Due to the scarcity of other sources, European merchants are making haste to stock up on Russian diesel to fill tanks in the area before a ban on the fuel is implemented by the EU in February.
On February 5, the European Union will implement a restriction on the import of oil products from Russia, which constitute a significant portion of its diesel supply. This will come after a prohibition on the importation of crude oil from Russia went into force in December.
According to Pamela Munger, senior market analyst at energy analytics firm Vortexa, Russian diesel loadings destined for the Amsterdam-Rotterdam-Antwerp (ARA) storage region increased to 215,000 bpd from November 1 through November 12. This represents a 126% increase compared to the loadings in October.
According to statistics provided by Refinitiv, diesel from Russia has made up 44% of Europe’s total imports of the road fuel so far in November, compared with 39% in October. This is because there are few immediate options that are more cost-effective.
Russia is remains the top diesel supplier on the continent, despite the fact that Europe’s dependence on Russian fuel has decreased from more than 50 percent before Moscow’s invasion of Ukraine in February to less than 10 percent now.
According to Eugene Lindell, a refining and products market analyst at FGE, “The EU will have to obtain roughly 500-600 kb/d of diesel to replace the Russian volumes.” Replacements will come from the United States as well as from east of the Suez, particularly the Middle East and India.
According to Lars van Wageningen, who works for the Dutch consultancy Insights Global, the Russian gasoil that is being stored in ARA tanks is very likely to be used or sold quickly as a result of backwardation in Ice gasoil futures. This means that the value of the gasoil right now is higher than what it will be in later months.
As a result of ICE Futures Europe’s embargo on low-sulfur gasoil of Russian origin in advance of EU penalties, some of the inflow has occurred.

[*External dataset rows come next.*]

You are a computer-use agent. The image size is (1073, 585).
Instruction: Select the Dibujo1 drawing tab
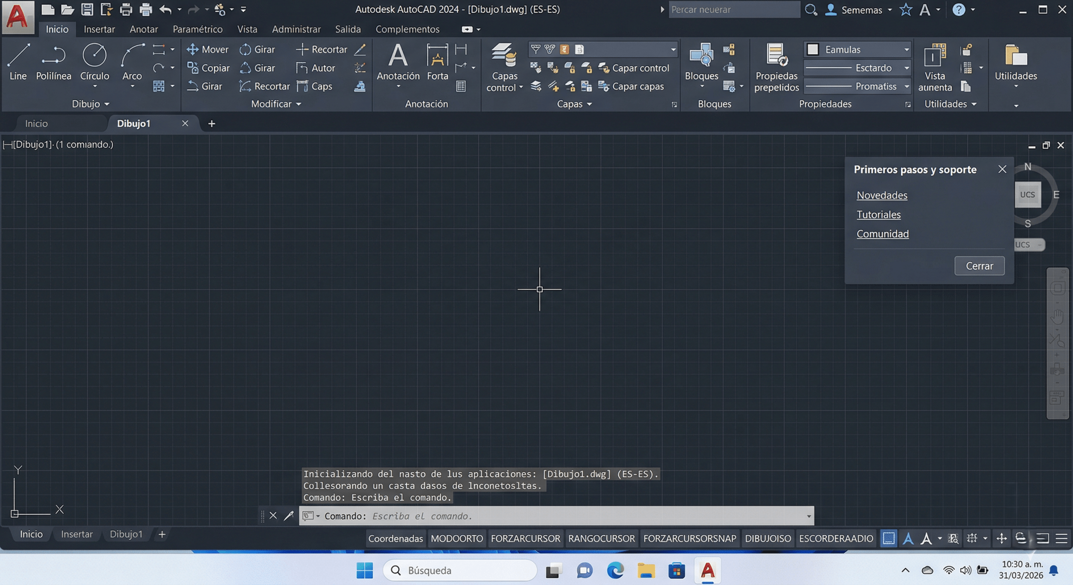[x=134, y=123]
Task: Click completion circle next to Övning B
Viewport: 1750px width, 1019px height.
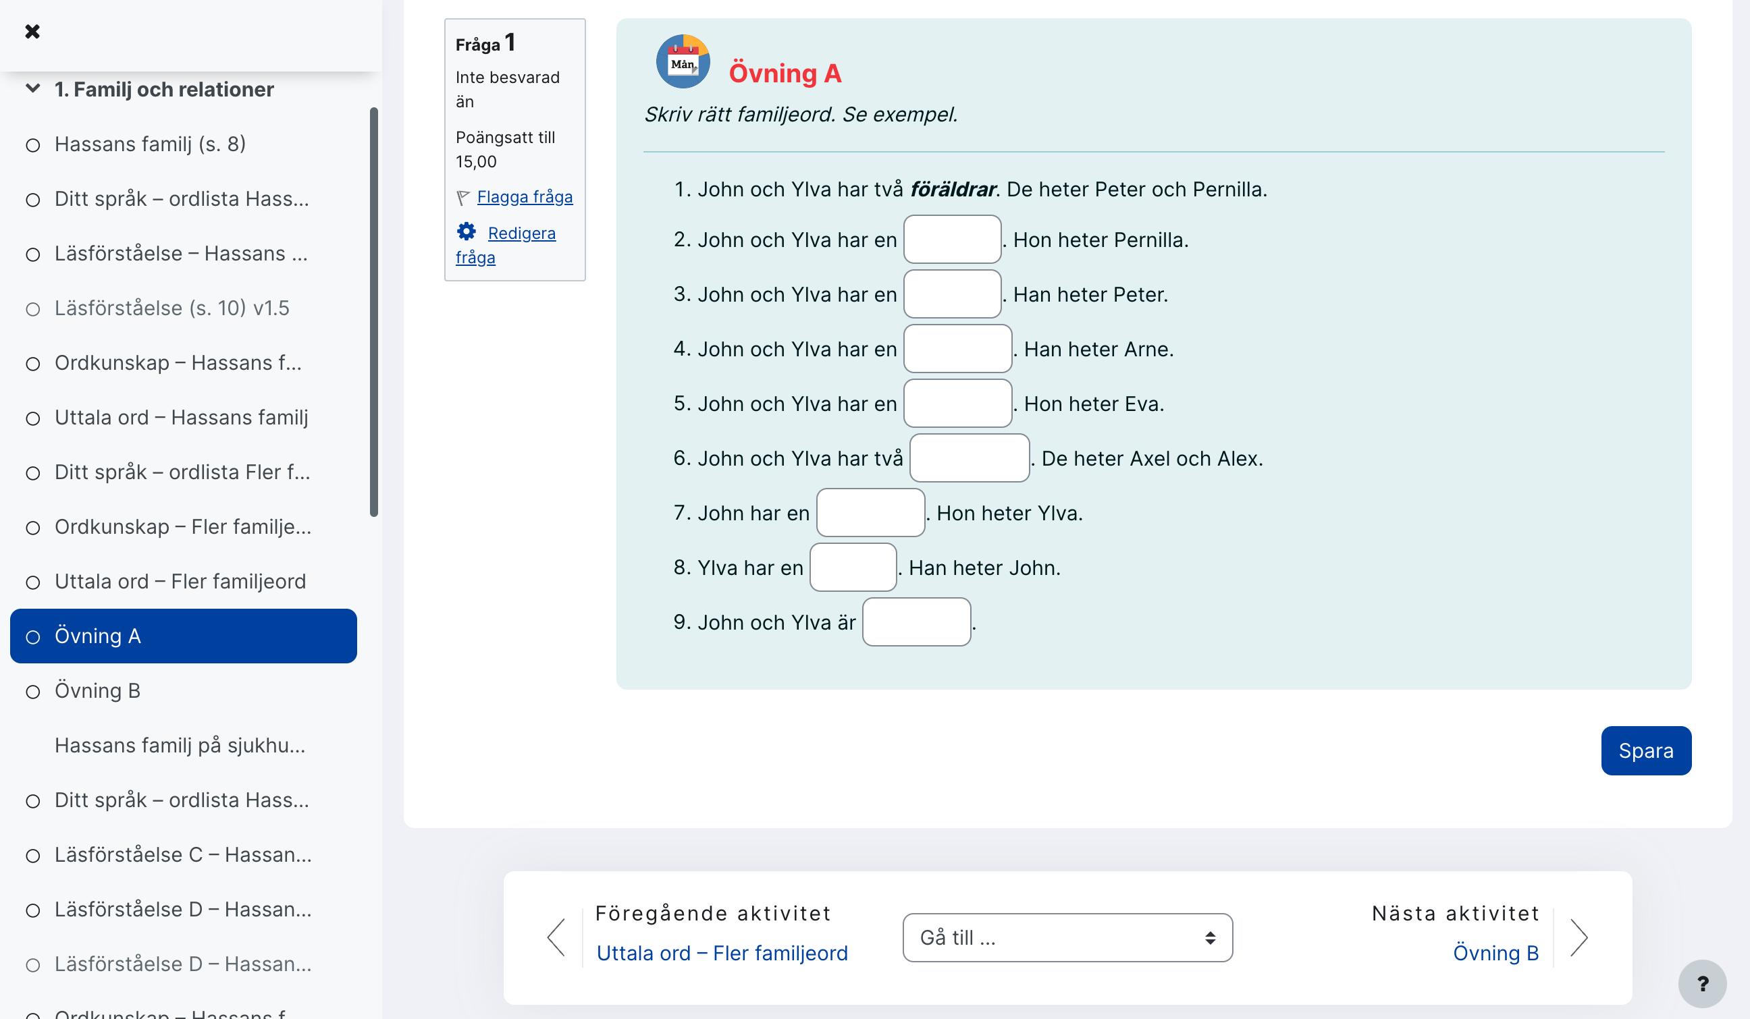Action: click(33, 691)
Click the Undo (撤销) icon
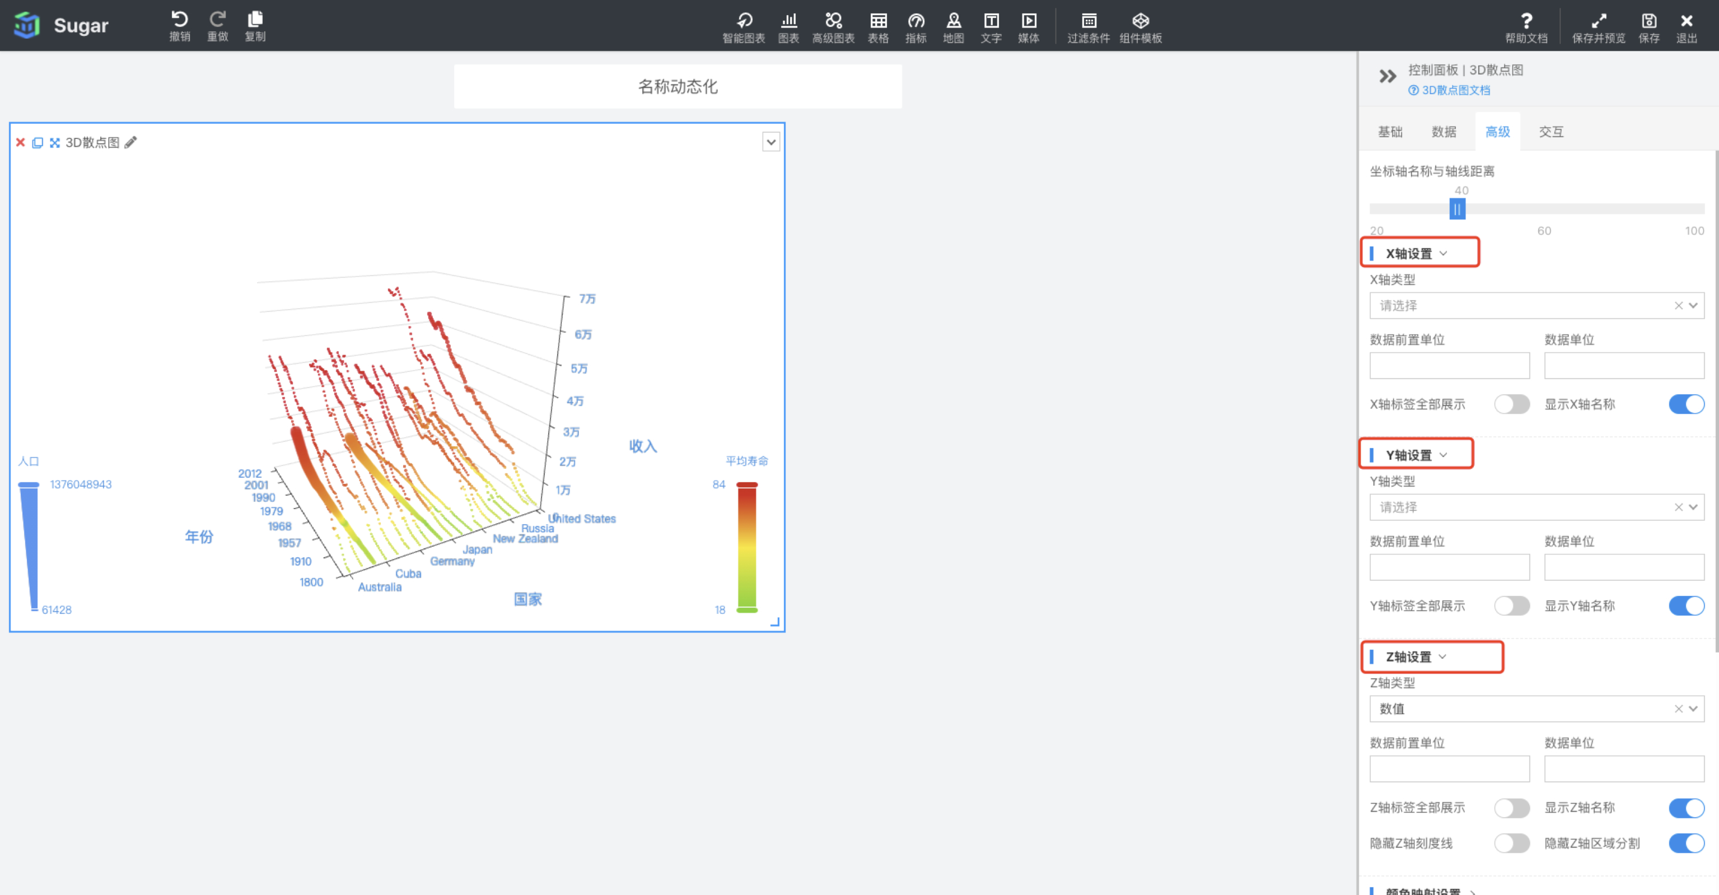Image resolution: width=1719 pixels, height=895 pixels. pyautogui.click(x=179, y=25)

As of the 30th of November, dealers are required to provide proof to the ICE that no Russian product has entered any tanks in the broader ARA area, which includes Flushing and Ghent, that will be utilized for January delivery via the ICE futures contract.
According to ICE, there is still a chance that gasoil from Russia may make its way into ARA storage tanks in December; however, the gasoil will first have to be transferred to other tanks before it can be delivered from those tanks.

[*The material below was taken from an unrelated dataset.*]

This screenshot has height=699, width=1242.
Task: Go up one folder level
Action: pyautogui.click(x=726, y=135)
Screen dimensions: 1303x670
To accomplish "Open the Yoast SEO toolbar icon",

Given the low storage levels in the ARA for Russian and non-Russian gasoil as well as the dropping delivery quantities, several market participants anticipate the ICE move will have minimal influence on the market.
According to Neil Crosby, senior analyst at the oil analytics company OilX, “volumes supplied at expiry are really fairly minimal… it simply adds an added degree of logistical complexity.”
According to the website for the Ice gasoil futures market, 70,000 tonnes of gasoil were supplied in January 2022.